DESCRIPTION OF THE TASK
Rewrite the passage on Brad Anae, starting at the words "Brad Anae (born" and stopping after "in Kahuku, Hawaii.", with "defensive end" replaced by "linebacker".

PASSAGE
--- BEGIN ---

Brad Anae (born October 3, 1957) is a former American football defensive end who played three seasons in the United States Football League (USFL) with the Philadelphia Stars, Houston Gamblers and San Antonio Gunslingers. He first enrolled at the University of Hawaii before transferring to the Brigham Young University. He attended Kahuku High & Intermediate School in Kahuku, Hawaii.

Early years
Anae played high school football for the Kahuku High School Red Raiders. He was named to state all-star teams and was team captain while the Red Raiders' record during his three varsity years was 21-10.

College career
Anae first played college football in 1976 for the Hawaii Rainbow Warriors of the University of Hawaii. He transferred to play for the BYU Cougars, He was a two-year starter for the Cougars, earning All-WAC honors in 1980 and 1981. Anae also earned third team All-American honors in 1981, starting in the Holiday Bowl, and honorable mention All-American honors in 1980.

--- END ---

RECORD EXCERPTS
--- BEGIN ---

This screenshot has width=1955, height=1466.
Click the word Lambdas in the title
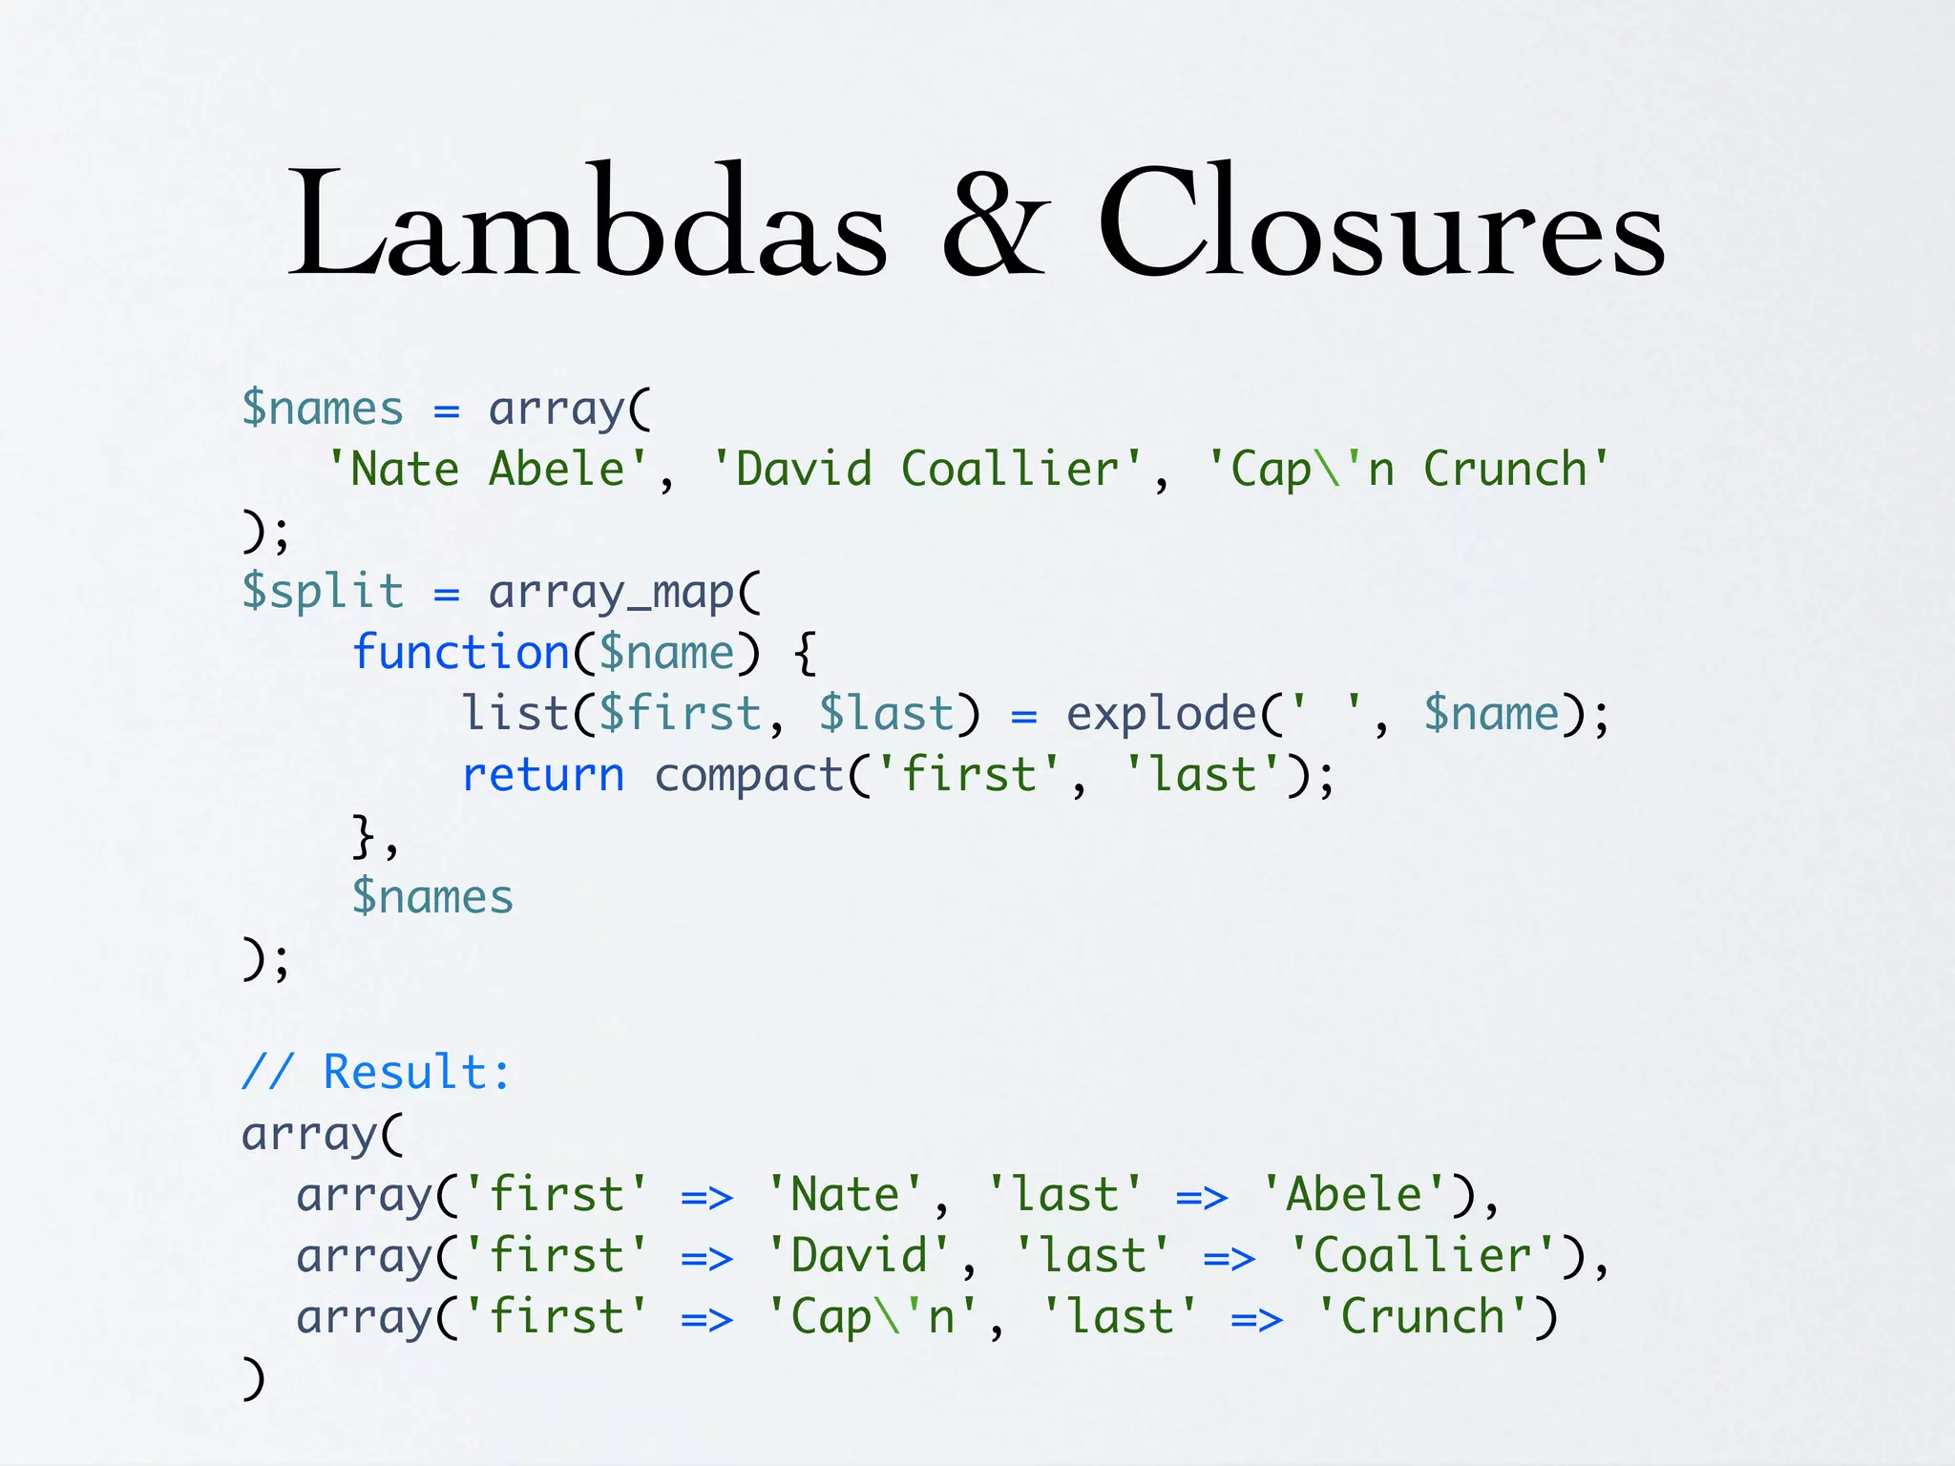click(x=588, y=223)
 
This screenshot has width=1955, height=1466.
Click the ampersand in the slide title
click(x=995, y=223)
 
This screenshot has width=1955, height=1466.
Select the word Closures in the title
click(x=1380, y=223)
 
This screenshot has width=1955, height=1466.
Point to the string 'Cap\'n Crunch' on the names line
click(x=1409, y=470)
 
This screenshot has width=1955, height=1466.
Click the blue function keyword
click(x=461, y=653)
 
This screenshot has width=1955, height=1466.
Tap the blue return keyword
click(x=543, y=775)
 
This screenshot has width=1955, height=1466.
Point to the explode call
click(x=1161, y=714)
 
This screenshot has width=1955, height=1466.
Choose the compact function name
click(x=749, y=775)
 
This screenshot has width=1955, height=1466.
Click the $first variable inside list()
click(x=680, y=714)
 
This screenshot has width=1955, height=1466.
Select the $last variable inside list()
click(x=886, y=714)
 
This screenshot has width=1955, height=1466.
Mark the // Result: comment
click(x=376, y=1072)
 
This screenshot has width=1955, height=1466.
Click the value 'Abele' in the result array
click(x=1355, y=1195)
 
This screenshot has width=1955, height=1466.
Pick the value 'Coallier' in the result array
click(x=1422, y=1256)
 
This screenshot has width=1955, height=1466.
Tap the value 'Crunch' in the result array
click(x=1423, y=1317)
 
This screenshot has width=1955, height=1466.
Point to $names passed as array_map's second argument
click(x=432, y=897)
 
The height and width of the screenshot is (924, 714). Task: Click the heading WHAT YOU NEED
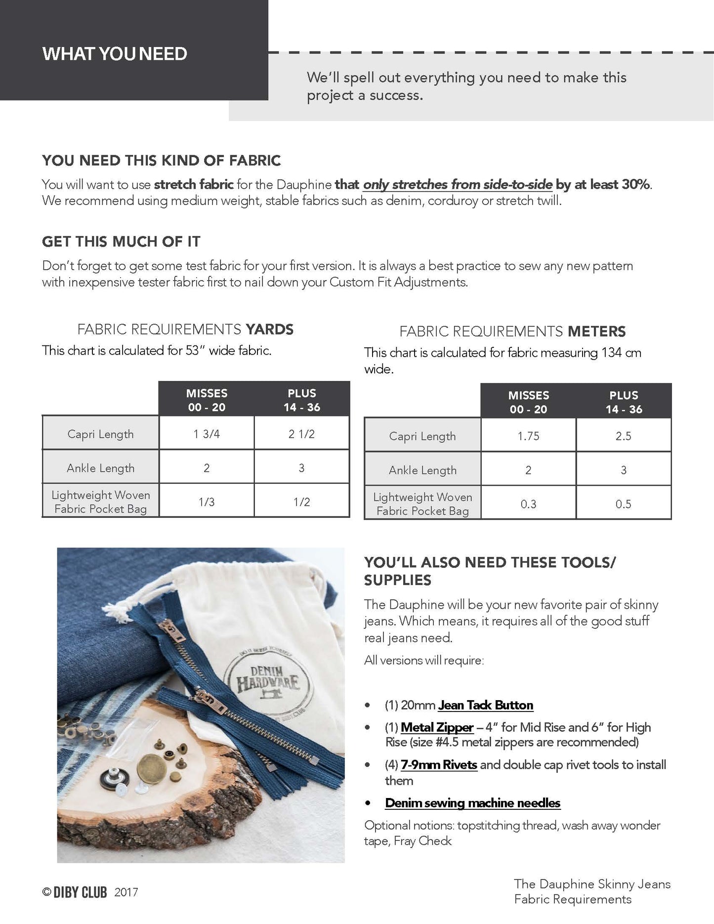pos(115,53)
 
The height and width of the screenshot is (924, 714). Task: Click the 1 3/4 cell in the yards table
pos(207,434)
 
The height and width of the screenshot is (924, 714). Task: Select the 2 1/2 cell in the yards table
pos(301,434)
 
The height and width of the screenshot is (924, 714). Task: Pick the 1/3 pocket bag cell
pos(207,502)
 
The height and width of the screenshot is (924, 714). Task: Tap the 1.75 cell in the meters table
pos(528,436)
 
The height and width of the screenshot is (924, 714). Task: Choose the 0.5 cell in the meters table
pos(623,504)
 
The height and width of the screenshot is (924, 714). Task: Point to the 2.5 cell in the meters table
pos(623,436)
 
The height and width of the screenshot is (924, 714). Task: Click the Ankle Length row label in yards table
pos(100,468)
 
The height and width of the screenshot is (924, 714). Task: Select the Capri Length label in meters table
pos(422,436)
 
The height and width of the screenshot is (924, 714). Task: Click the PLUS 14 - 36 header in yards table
pos(301,400)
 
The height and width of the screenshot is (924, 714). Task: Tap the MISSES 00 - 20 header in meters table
pos(528,402)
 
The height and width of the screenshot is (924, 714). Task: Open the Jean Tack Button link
pos(485,705)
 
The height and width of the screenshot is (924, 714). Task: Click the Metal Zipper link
pos(437,727)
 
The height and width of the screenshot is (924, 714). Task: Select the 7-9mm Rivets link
pos(439,765)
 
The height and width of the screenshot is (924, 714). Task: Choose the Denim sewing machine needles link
pos(472,803)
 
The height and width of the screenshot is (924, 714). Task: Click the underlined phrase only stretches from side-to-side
pos(458,184)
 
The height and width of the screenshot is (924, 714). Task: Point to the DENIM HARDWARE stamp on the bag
pos(268,679)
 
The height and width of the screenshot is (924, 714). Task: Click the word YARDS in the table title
pos(269,330)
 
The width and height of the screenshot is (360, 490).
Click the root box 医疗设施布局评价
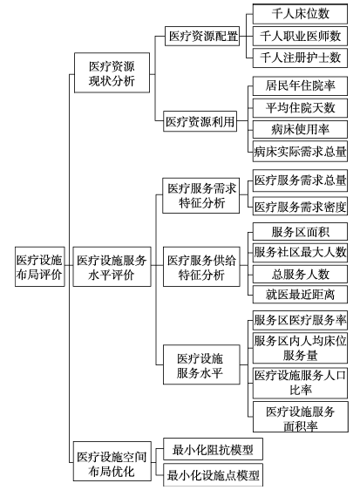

--- END ---

COMPLETE ANSWER
Brad Anae (born October 3, 1957) is a former American football linebacker who played three seasons in the United States Football League (USFL) with the Philadelphia Stars, Houston Gamblers and San Antonio Gunslingers. He first enrolled at the University of Hawaii before transferring to the Brigham Young University. He attended Kahuku High & Intermediate School in Kahuku, Hawaii.